# im back



## sid (Mar 26, 2018)

well ive been gone for a while . just got moved to my new (old) house. just got my trains out of storage and started getting every thing back together again. it 4 x 8 and i may add on at a latter time but for now im just trying to get it set up and working on it a lil at a time. most of my time is spent fixing house and clearing off brush out in the back 40 hahahahahahahaha now that its set up again ill prob be here a lil more often. i like looking at every bodys layouts and getting more ideas. But now i have a permanent room 12 x16 to use as my hobby / office space / bed room when the grand kids come every year.. im far away from them now.  im in Arkansas now , was in calif ( i hate that state) took me 30 + years to finally get out of there. so here is a few pics of my 4 x 8 set up again . comments welcomed good or bad i need to get inspired again hahahah:smilie_daumenpos:


----------



## MichaelE (Mar 7, 2018)

Welcome back. Kommiefornia shouldn't even be part of the US. Glad you got out of there.
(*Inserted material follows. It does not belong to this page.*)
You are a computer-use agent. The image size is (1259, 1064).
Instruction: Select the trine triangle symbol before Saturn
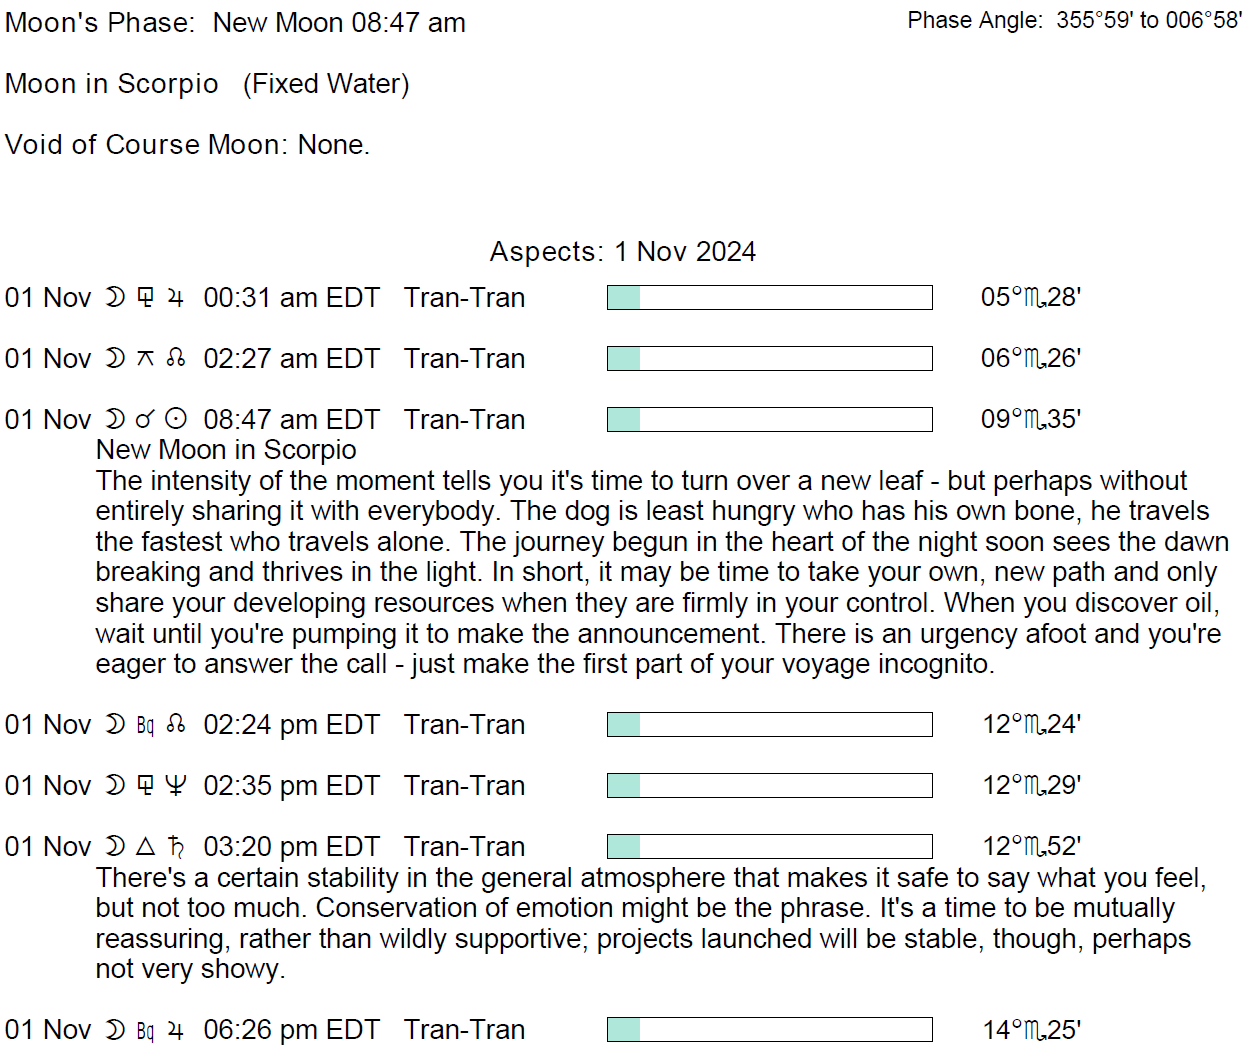pyautogui.click(x=146, y=847)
The layout doesn't look any worse for wear. Nice to have it up and running again I'll bet.


----------



## sid (Mar 26, 2018)

hahahahahaha (kommiefornia ) very funny hahahahahahaha i had a bit of trouble remembering where things went . Im sure some things got moved around.. now im thinking about a whole new layout seeing as i got more permanent room now. Thinking about a u shaped layout kinda like one of these pics. maybe in a 6' x 9' then a 2' running along by the window maybe as a storage yard.


----------



## MichaelE (Mar 7, 2018)

I like that bottom plan.


----------



## PoppetFlatsRR (Jul 29, 2018)

Welcome back Sid. Well actually I am a new bee so that is more appropriate. Anxious to see your layout develop.


----------